Author: Manikanta Kuna
Website: www.Manikantakuna.com

What Are GenAI System Modules?

A Generative AI model like GPT isn’t just one big neural network — it is a pipeline of multiple intelligent components working together:

Module	Purpose
Tokenizer	Converts text → numeric tokens
Embeddings	Converts tokens → vector meaning
Neural Network (Transformer)	Thinking & reasoning
Attention	Understanding relationships between tokens
RAG / Vector DBs	Knowledge retrieval from external memory
Decoding	Convert predicted tokens → readable text
RLHF	Make outputs safe, helpful & aligned

Let’s break each part down 👇

Tokenizers — Breaking Language into Pieces

📌 AI models do not understand words directly.

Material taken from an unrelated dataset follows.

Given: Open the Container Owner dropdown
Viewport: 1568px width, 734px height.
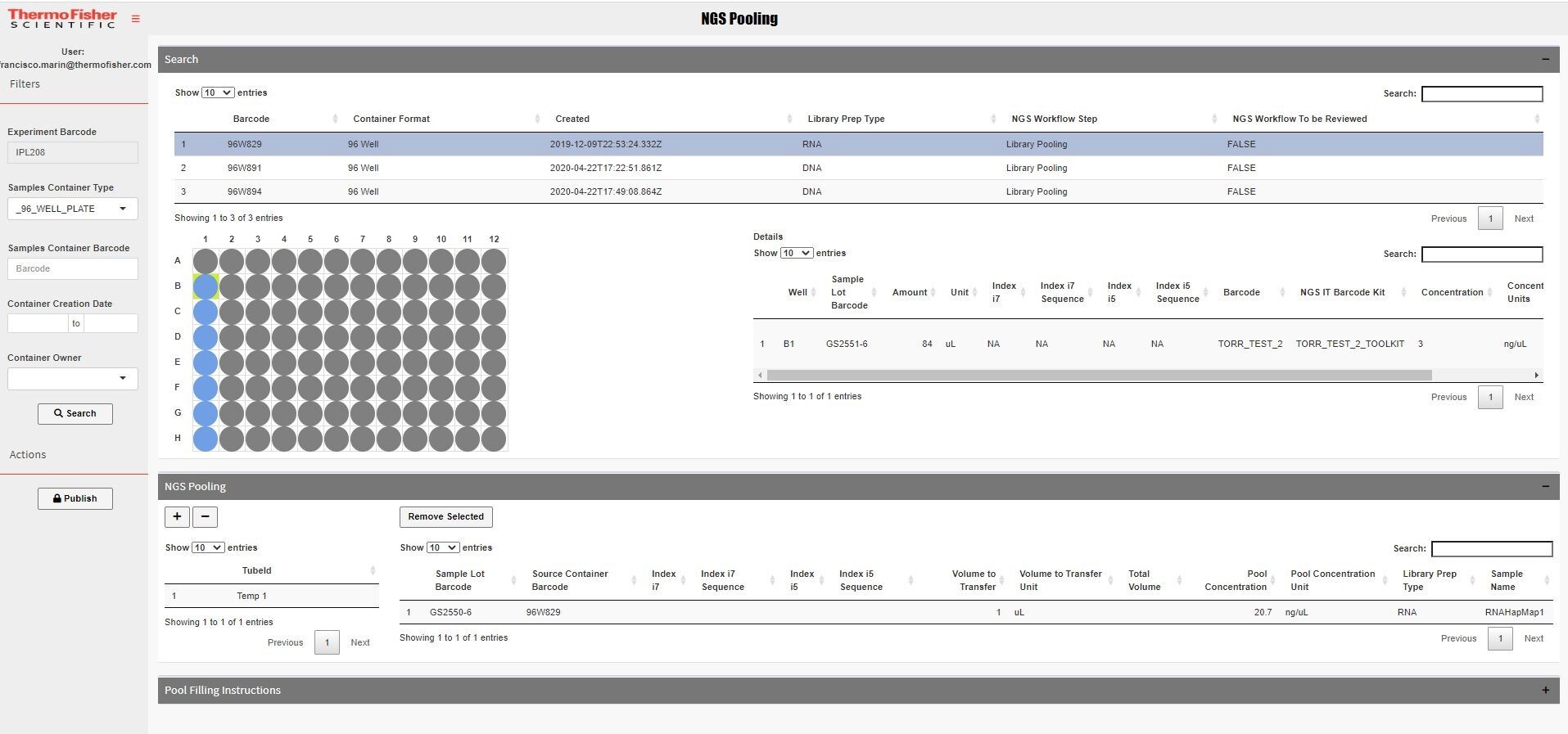Looking at the screenshot, I should click(73, 378).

Text → split into tokens (words, subwords, characters)

Example:

Sentence:
“Generative AI is powerful.”

Tokenized:
["Gener", "ative", " AI", " is", " powerful", "."]

Why important?
✔ Reduces vocabulary size
✔ Helps model understand rare words
✔ Efficient training

Popular tokenizers:

Byte Pair Encoding (BPE)
WordPiece
SentencePiece
Tiktoken (OpenAI)

Word & Sentence Embeddings Meaning in Numbers

Each token is mapped into a vector in multidimensional space.

Example intuition:

“King” and “Queen” are close vectors
“King” – “Man” + “Woman” ≈ “Queen”

Embedding types:

Static: Word2Vec, GloVe
Dynamic (context-aware): Transformer embeddings

This is how models understand semantic meaning.

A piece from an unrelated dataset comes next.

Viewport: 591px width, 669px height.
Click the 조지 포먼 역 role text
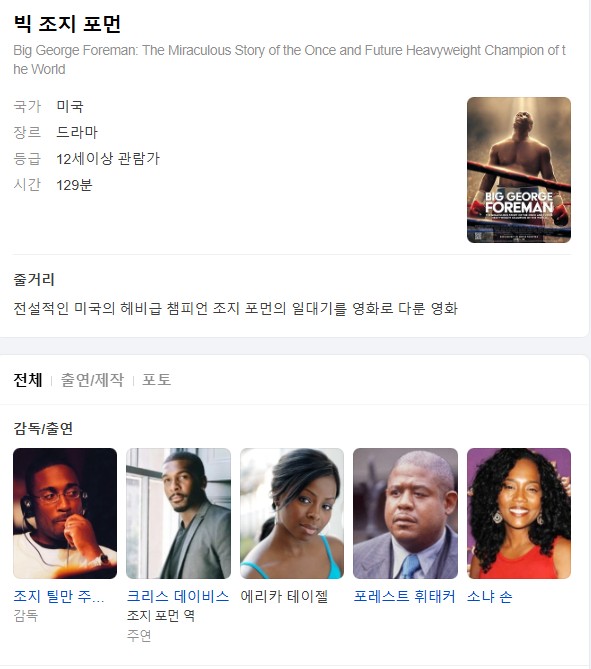pyautogui.click(x=161, y=615)
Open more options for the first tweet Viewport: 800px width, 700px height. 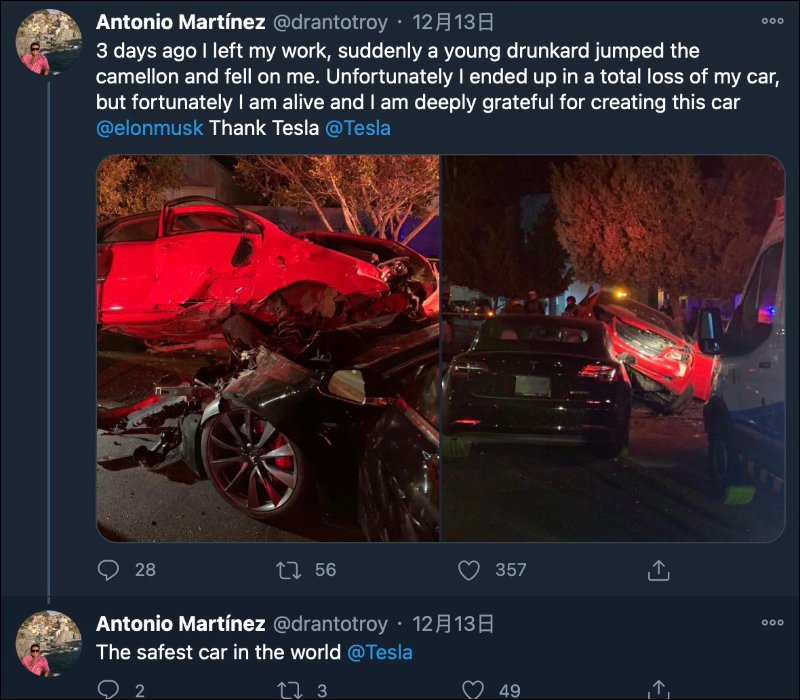pos(772,21)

Attention & Self-Attention — The Real Intelligence

Transformers introduced Self-Attention:

The model focuses on important tokens within a sentence

Sentence:
“She went to the bank to deposit money.”

Attention reveals:

“bank” → “deposit money”
Not “bank” → “river”

Benefits:
✔ Understands long-context
✔ Parallel processing → faster
✔ Core logic of all LLMs today

Multi-Head Attention = multiple perspectives at once

Decoder & Generation Creating Token-by-Token Output

LLMs are Autoregressive:
Predict the next token based on previous tokens:

“The weather is…” → “sunny” → period → finish

Common decoding strategies:

Strategy	Behavior
Greedy search	Picks best next token (boring)
Beam search	Multiple paths (accurate)
Sampling (Top-P, Temperature)	Creative, diverse
Mixture	Balanced outputs

This module determines creativity vs. correctness.

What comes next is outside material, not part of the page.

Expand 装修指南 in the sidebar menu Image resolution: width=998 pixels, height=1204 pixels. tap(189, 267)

RAG (Retrieval Augmented Generation) AI with Real Knowledge

Problem:
Models forget things after training (no real-time knowledge)

Solution:

Retrieve relevant information from a Vector Database before generating an answer

Flow:
1️⃣ Convert user question → embeddings
2️⃣ Search in vector DB
3️⃣ Send retrieved knowledge + prompt to model
4️⃣ Model produces structured output

Used in:

Enterprise AI
Chatbots with company data
Private knowledge assistants

RAG = AI + Memory

Vector Databases — Brain Memory Storage

Neurons store embeddings in high-dimensional format.

Popular vector DBs:

Pinecone
FAISS
Milvus
Weaviate
ChromaDB

Optimized for:
✔ Fast search
✔ Semantic similarity
✔ Scalability with billions of vectors

➡️ Deep dive coming in Blog #4

RLHF — Teaching AI Human Values

LLMs trained only on data are:

Raw
Unsafe
Biased

So humans give feedback:

RLHF = Reinforcement Learning from Human Feedback

Process:
1️⃣ Humans label good vs bad responses
2️⃣ AI learns the preferred behavior
3️⃣ Safer + aligned responses

This is how ChatGPT stopped saying harmful/wrong stuff.

Optional Modules in Production Systems

Module	Benefit
Agent Orchestration	Multi-step automation
Tools / APIs Access	Browsing, calculator, code execution
Memory Store	Personalized user experience
Guardrails	Safety rules, filtering

These convert LLM → Autonomous AI Agents

Putting It All Together

GenAI is not just a model — it is an ecosystem of components working together to understand, reason, and generate knowledge.

Pipeline summary:

Token → Embedding → Attention → Thinking → RAG Memory → Decoding → RLHF Safety ✔